朝日連峰北方 31 下界の匂い

朝日屋旅館の朝だ。昨日とは全然違う環境。もう自分で何かしなくとも、ちゃんと事が運んでいく。
朝食は昨日の部屋に降りて行けばいい。隣にいた登山客はすでに出発していない。
向こうのテーブルに2人、渓流釣りの宿泊客が座っている。

熱いお味噌汁がありがたい。自由にお茶が飲める。食後のコーヒーも飲める。

ゆっくりコーヒーを飲んでいると、テレビでニュースをやっていた。「ああ、下界だ」と実感した。
やがてなじんで画面を見ていたら、尖閣諸島のことで、中国人が、在中日本人に暴力をふるったとか、日本の会社を襲ったとか放送していた。

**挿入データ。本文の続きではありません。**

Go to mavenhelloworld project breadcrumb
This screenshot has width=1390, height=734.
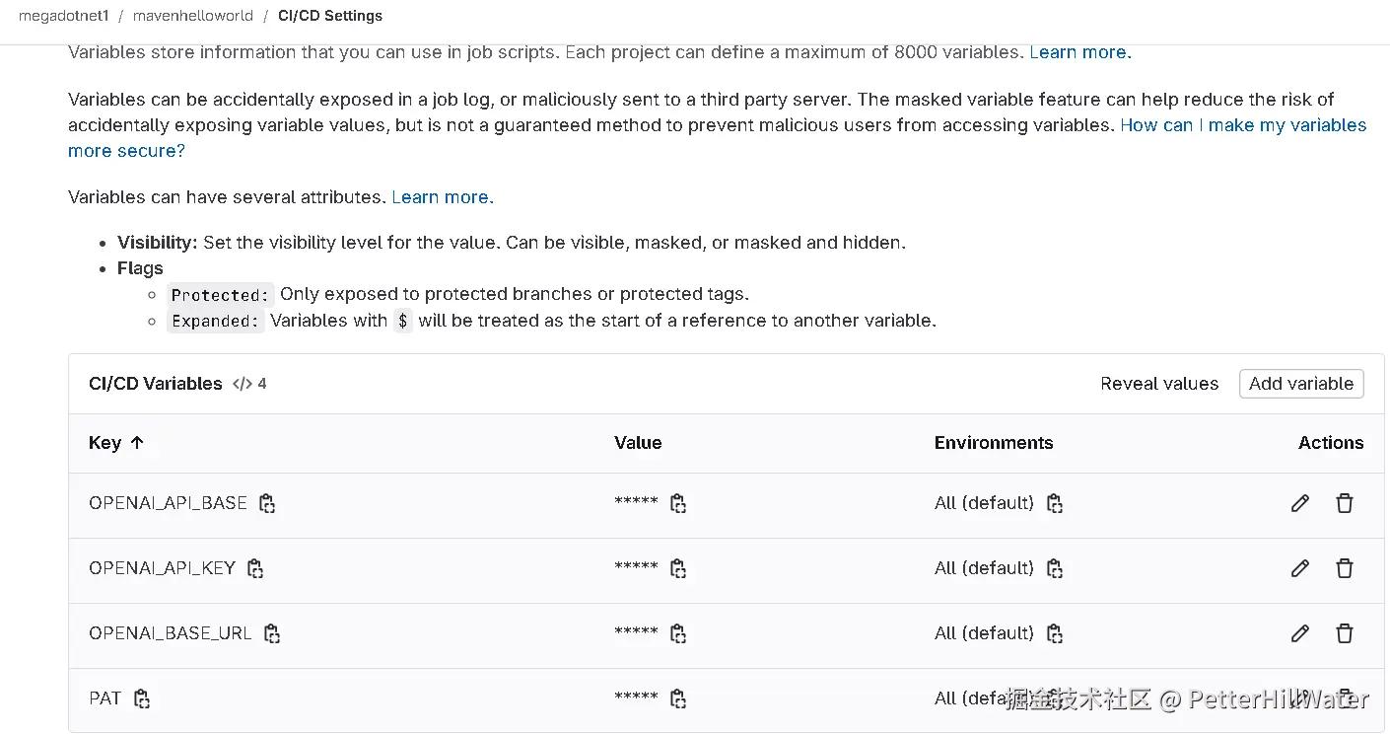point(193,16)
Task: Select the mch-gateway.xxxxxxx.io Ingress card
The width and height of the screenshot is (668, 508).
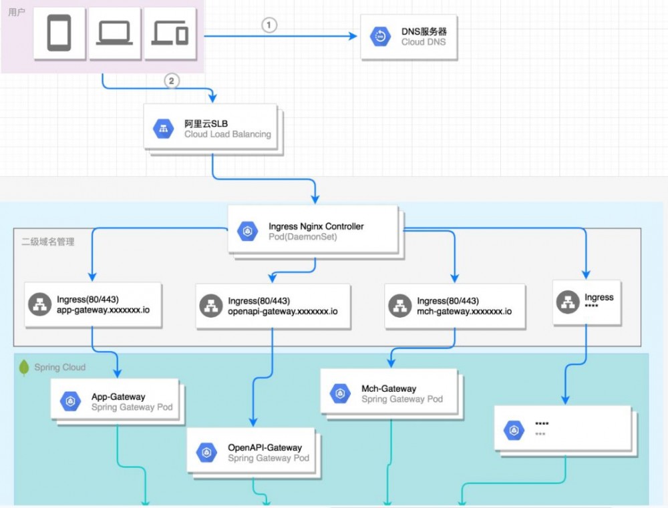Action: point(454,306)
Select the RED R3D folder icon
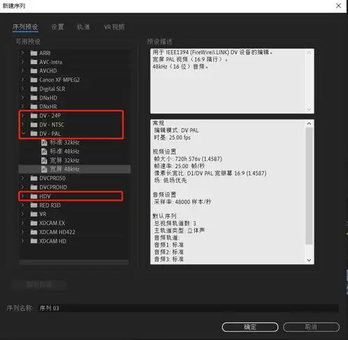 [x=34, y=206]
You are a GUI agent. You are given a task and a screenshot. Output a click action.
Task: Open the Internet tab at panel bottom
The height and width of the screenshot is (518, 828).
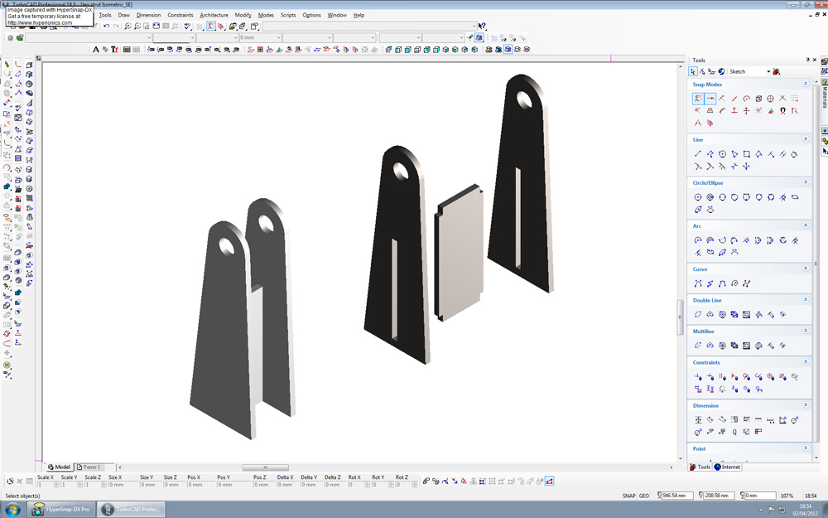tap(728, 467)
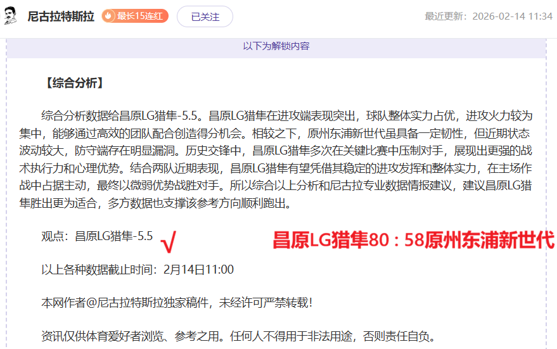The height and width of the screenshot is (349, 557).
Task: Click the 以上各种数据截止时间 line
Action: click(138, 269)
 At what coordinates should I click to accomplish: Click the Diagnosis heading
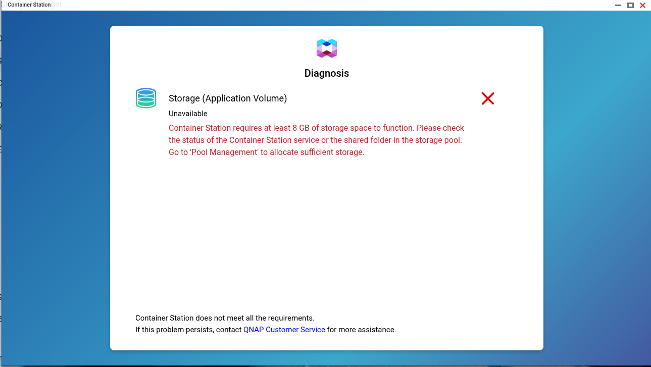point(326,73)
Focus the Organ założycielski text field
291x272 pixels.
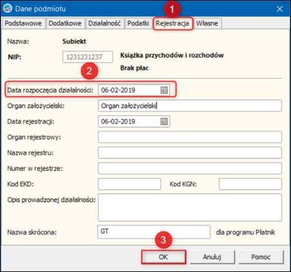coord(189,106)
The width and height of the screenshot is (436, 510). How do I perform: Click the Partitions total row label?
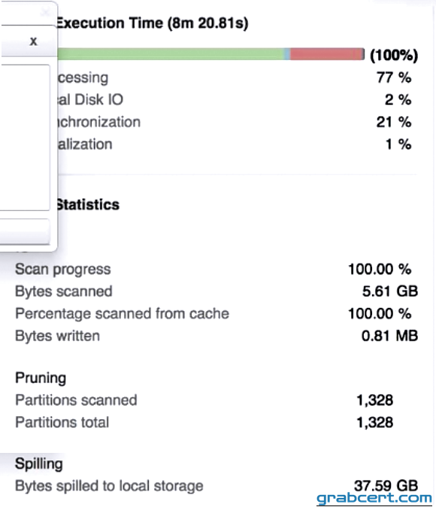(62, 423)
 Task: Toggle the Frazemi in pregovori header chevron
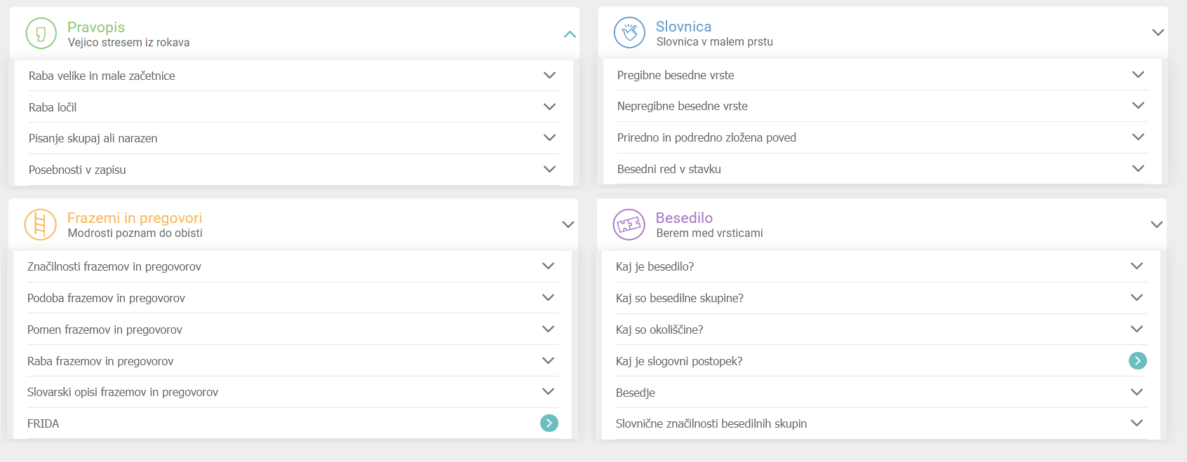click(x=568, y=225)
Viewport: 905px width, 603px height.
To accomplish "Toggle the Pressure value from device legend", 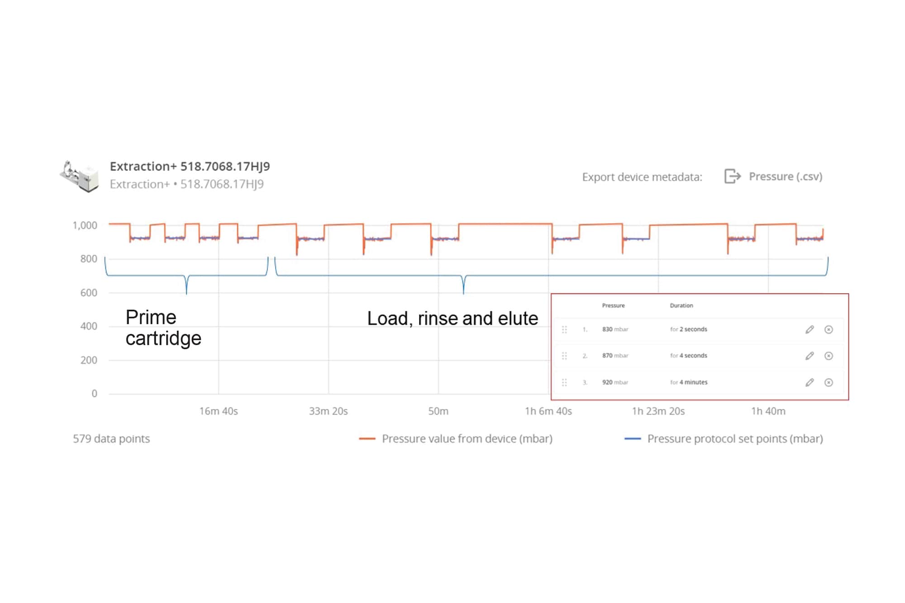I will pos(467,439).
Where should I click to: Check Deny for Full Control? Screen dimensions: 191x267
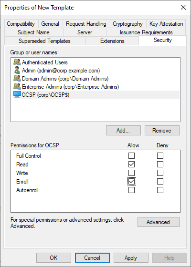160,155
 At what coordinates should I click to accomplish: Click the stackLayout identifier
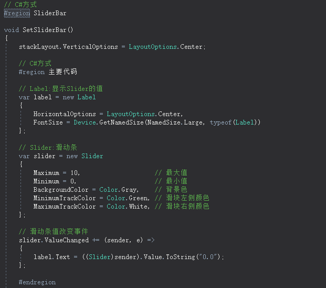pos(40,47)
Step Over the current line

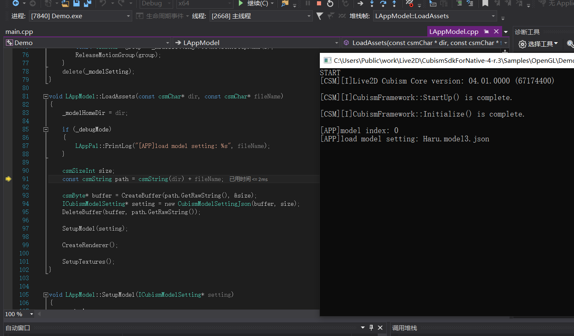(x=383, y=4)
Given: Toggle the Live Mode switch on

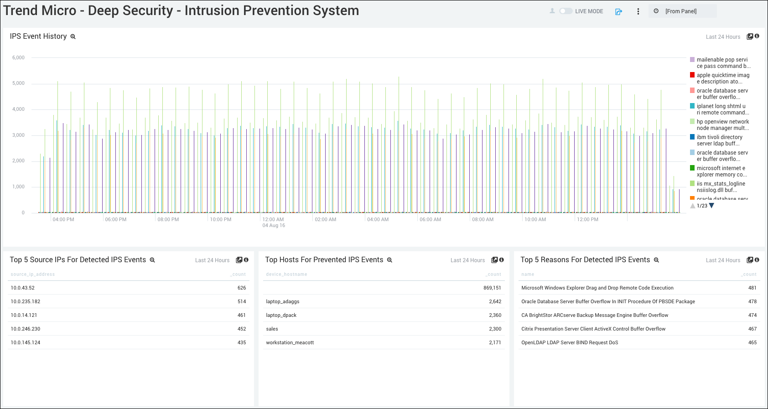Looking at the screenshot, I should pos(566,11).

なにこれ。やりきれない思いがした。「最低!」と、思わず口走ってしまった。
そしたら渓流釣りのおじさんがこちらを見て、目が合ってしまった。
その眼は静かで、昨日、池とお魚にずっと向き合っていた目、という感じがした。
おじさんはご飯を口に運びながら、野遊に「うん、うん」とうなづいた。それだけだ。
日本人ってこうなんだなと思った。画面に向かって怒りの拳をあげたりしない。
歯がゆいところもあるけれど好きだ。野遊は日本人でよかった。